» Reading passage:
# Small balconies, great suggestions



## Electra (Oct 24, 2014)

Does anyone has any great suggestions for small balconies in pictures 🙂 (not words)


----------



## eeo (Aug 25, 2020)

How small?


----------



## Electra (Oct 24, 2014)

eeo said:


> How small?


Aaaw, fantastic!!! 🥰


----------



## attic (May 20, 2012)

no picure, but short:
-to stick willow twigs/branches in soil in some way, either along the edge or in a bigger pot in a corner, makes for cheap little trees. I don't think one is allowed to pick, but if doing it at dusk when noone sees it isn't a problem, they won't be missed.


----------



## attic (May 20, 2012)

these kinds (from a search):









it is lighter than a proper tree with a trunk, and can be like a very thin hedge if wanting some privacy and feeling like sitting in greenery


----------



## Electra (Oct 24, 2014)

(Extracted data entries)
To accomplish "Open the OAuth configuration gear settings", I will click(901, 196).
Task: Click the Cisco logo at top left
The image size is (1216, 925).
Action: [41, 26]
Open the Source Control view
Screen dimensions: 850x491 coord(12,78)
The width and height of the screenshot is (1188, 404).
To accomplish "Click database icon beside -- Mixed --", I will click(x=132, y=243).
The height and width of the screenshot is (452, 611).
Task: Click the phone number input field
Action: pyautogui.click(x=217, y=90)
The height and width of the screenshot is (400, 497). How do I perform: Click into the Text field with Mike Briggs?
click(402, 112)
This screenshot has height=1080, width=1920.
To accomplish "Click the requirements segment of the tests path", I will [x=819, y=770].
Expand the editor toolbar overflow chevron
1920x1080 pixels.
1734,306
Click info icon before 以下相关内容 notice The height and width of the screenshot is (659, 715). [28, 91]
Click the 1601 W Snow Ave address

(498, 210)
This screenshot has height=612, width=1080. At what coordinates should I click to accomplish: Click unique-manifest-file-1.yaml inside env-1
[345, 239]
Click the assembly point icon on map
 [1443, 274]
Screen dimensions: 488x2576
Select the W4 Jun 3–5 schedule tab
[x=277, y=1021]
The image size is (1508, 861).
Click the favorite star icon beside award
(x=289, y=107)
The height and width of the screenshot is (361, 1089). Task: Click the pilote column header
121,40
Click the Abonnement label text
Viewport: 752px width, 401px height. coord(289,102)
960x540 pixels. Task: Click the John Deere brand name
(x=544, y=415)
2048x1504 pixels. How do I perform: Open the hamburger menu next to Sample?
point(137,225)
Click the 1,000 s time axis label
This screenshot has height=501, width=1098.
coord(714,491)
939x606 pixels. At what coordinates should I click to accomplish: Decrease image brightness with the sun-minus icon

» Set tasks:
- A) Retype the part of the small-balcony thread starting at "# Small balconies, great" and ending at "(Aug 25, 2020)".
- B) In the small-balcony thread, what does attic suggest sticking in soil to make cheap little trees?
- C) Please carry on the small-balcony thread from the point where it stops.
The lines above are not needed for anything here.

» Results of the tasks:
- A)
# Small balconies, great suggestions



## Electra (Oct 24, 2014)

Does anyone has any great suggestions for small balconies in pictures 🙂 (not words)


----------



## eeo (Aug 25, 2020)

- B) Willow twigs or branches.

- C)
attic said:


> these kinds (from a search):
> View attachment 881914
> 
> 
> it is lighter than a proper tree with a trunk, and can be like a very thin hedge if wanting some privacy and feeling like sitting in greenery


Those are great suggestions! 😃


----------



## attic (May 20, 2012)

I like the little lights on a wire, with batteries you can recharge in a little box. That way you can bring it in in winter to protect it some, and no need for socket. This thing with snake hazel was nice:








or along something only


----------



## Electra (Oct 24, 2014)

attic said:


> I like the little lights on a wire, with batteries you can recharge in a little box. That way you can bring it in in winter to protect it some, and no need for socket. This thing with snake hazel was nice:
> View attachment 881915
> 
> or along something only


How stunning it is! 😍


----------



## Electra (Oct 24, 2014)

eeo said:


> How small?


@eeo I forgot to say that my balcony is just a little bit but probaly not as much as twice as big as that one, and rounded. It is not allowed to hang things on the walls.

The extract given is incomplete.